Dans une semi obscurité animée par un vent constant du côté des orgues, s’ouvre un chemin de lumière jusqu’à un écran devant la table. Là se meuvent des formes fluides et changeantes brunes, ponctuées de couleurs vives. Non, du temple, vous ne comprenez plus rien. Et encore moins avec une étrange structure à mi-chemin évocatrice des « pierres levées » de l’Antiquité.
Soudain, sur l’estrade, un repère : deux livres l’un à l’endroit, l’autre à l’envers, Tragédie dans l’Everest et La conquête de l’Everest. Bon, il s’agit de montagne, d’élan vital, de réflexion sur la mort. En effet, la lumière vivante au sol vacille dans des petits godets, prises artificielles en plastique utilisées en école d’escalade, et en effet la structure centrale a quelque chose à voir avec la mort.
A l’intérieur de ces pierres levées vous devinez un corps dans un linceul. La conquête de l’Everest a engendré de nombreuses morts et le corps que vous croisez sur votre chemin est maintenu dans une éternité gelée. Pourtant, il a tout pour s’extraire, monter à la verticale comme le lui suggèrent l’écartement des parois qui l’entourent. Cela tombe bien, nous sommes le lendemain de l’Ascension.
C’est alors que vos yeux se lèvent, et vous voici dans l’émerveillement. Vous contemplez une forme circulaire lumineuse étoilée bleue jouxtant la coupole où virevoltent depuis toujours des anges. Ce soir, dans le bleu, des humains escaladent les étoiles ! Vous partez dans l’infini et la béatitude.
Il vous faut bien revenir sur terre. La toile dressée devant la table vous intrigue. Parmi les formes mobiles qui s’interpénètrent vous repérez ici une main vite métamorphosée, là peut-être une corde… Ce mouvement
perpétuel n’exprime-t-il pas l’effort dans l’escalade, la persévérance et la concentration, un pas après l’autre, une prise après l’autre, la solidarité des mains et des cordes, des gens dans une cordée, notre assemblée du temple, l’humanité en train de se transformer au contact du pire et du meilleur ?
Deux récits viennent clore la proposition artistique, lectures dans le sifflement du vent. Elles racontent un renoncement à une escalade pour cause de mauvaise préparation et l’histoire d’une chute. C’est la vie, c’est la mort, c’est l’art qui interpelle notre compréhension du monde.

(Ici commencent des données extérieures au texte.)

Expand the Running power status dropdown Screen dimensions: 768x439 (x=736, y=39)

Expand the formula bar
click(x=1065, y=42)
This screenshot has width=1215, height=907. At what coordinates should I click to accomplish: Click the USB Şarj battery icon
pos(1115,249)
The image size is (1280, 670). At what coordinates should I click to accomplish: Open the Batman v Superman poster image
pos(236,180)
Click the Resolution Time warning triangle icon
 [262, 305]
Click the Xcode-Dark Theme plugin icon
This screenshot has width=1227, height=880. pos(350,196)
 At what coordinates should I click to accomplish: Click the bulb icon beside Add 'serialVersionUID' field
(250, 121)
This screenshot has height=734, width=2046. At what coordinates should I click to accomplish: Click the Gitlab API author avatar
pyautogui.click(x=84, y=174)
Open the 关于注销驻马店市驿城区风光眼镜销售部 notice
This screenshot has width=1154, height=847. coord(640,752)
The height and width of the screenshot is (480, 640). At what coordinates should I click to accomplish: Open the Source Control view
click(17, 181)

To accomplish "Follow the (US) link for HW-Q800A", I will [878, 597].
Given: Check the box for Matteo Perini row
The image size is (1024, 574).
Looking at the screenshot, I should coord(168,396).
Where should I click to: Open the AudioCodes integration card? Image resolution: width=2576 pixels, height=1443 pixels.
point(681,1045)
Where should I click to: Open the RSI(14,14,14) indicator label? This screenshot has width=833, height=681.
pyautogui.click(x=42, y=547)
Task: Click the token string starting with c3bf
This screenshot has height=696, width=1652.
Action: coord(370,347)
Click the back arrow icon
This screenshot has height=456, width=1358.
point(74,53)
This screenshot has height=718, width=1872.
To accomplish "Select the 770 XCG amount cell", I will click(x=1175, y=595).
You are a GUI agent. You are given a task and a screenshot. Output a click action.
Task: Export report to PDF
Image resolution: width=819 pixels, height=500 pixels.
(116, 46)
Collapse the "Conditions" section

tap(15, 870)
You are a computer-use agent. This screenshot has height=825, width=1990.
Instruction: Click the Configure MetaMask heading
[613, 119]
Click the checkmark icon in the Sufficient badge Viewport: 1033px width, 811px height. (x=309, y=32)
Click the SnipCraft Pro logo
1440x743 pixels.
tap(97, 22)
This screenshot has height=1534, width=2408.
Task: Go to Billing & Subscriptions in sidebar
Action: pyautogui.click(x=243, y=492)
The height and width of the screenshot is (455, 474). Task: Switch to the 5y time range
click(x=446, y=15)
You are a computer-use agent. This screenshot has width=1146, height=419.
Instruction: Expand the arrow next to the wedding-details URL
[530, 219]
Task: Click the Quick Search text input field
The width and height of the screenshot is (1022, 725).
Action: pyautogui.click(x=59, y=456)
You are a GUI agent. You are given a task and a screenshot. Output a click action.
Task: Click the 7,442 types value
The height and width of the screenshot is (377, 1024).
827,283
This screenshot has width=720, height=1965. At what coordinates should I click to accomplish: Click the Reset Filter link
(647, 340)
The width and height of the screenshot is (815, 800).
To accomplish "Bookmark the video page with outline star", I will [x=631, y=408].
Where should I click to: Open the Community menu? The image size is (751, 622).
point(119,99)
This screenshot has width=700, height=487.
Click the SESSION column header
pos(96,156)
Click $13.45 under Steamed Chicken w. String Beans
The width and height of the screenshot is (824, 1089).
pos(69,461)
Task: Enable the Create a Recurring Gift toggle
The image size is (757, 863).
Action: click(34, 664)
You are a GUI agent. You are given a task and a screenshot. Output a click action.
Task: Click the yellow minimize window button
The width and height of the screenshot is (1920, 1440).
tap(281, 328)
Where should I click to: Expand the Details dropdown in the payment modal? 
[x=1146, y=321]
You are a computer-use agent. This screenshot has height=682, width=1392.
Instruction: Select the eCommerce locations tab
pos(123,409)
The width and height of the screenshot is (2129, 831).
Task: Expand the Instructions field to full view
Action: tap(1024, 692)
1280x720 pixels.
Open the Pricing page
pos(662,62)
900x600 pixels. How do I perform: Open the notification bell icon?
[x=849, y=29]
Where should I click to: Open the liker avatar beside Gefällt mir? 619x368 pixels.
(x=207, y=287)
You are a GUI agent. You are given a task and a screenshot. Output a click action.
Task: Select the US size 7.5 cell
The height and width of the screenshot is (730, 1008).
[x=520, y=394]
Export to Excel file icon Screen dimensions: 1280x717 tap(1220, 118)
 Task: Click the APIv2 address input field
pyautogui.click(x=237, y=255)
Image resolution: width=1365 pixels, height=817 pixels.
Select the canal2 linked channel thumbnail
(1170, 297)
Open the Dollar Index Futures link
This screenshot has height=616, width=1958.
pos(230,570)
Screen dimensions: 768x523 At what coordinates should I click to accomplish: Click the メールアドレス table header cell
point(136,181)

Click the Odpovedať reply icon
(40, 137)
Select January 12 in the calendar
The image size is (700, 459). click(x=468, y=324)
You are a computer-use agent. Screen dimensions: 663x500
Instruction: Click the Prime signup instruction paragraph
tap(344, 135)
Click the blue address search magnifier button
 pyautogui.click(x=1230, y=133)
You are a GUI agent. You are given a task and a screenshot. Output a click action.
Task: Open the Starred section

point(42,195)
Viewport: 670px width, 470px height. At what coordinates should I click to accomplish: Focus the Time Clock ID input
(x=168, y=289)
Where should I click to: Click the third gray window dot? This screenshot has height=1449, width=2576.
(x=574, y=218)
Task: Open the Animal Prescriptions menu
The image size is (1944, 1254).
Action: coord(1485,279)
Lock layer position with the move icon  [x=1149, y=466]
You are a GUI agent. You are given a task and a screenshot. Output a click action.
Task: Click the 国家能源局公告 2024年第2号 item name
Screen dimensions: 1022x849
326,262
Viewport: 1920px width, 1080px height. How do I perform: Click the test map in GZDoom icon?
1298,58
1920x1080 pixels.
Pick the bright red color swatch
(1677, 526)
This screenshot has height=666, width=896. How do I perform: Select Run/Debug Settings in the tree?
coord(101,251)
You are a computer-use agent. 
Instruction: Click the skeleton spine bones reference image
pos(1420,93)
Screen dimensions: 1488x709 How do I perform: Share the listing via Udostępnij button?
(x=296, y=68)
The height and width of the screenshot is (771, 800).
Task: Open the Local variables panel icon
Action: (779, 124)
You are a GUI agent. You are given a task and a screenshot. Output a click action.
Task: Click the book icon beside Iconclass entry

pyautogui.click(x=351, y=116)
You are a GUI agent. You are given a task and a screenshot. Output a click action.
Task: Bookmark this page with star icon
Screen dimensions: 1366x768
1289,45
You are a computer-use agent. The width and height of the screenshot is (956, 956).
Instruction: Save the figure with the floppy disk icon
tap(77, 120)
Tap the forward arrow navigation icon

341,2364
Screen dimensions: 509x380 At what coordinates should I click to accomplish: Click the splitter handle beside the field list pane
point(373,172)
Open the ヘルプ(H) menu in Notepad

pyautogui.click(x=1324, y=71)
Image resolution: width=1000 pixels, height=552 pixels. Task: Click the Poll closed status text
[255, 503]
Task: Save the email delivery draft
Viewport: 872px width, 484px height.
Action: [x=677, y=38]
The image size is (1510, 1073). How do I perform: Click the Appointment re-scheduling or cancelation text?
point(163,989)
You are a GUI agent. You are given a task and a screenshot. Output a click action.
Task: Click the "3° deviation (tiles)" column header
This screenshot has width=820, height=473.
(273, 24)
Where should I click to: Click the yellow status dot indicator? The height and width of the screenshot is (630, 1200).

Le collectif NEST avec PARK CHAE Biole, Constance de RAUCOURT, PARK CHAE Dalle, nous a encore proposé une œuvre magnifique cette fois crée par les trois vidéastes, du collectif = 3, WONWOO Kim,
DOSOUNG Kim, SINAE Lee. Quatre mois de préparation ont porté leur créativité, ici tangible et bouleversante. L’idée du thème de l’escalade leur est venue en voyant notre temple, son envolée dans toutes les dimensions du sol, du ciel, de l’épopée humaine. Un grand merci aux artistes et à notre Temple.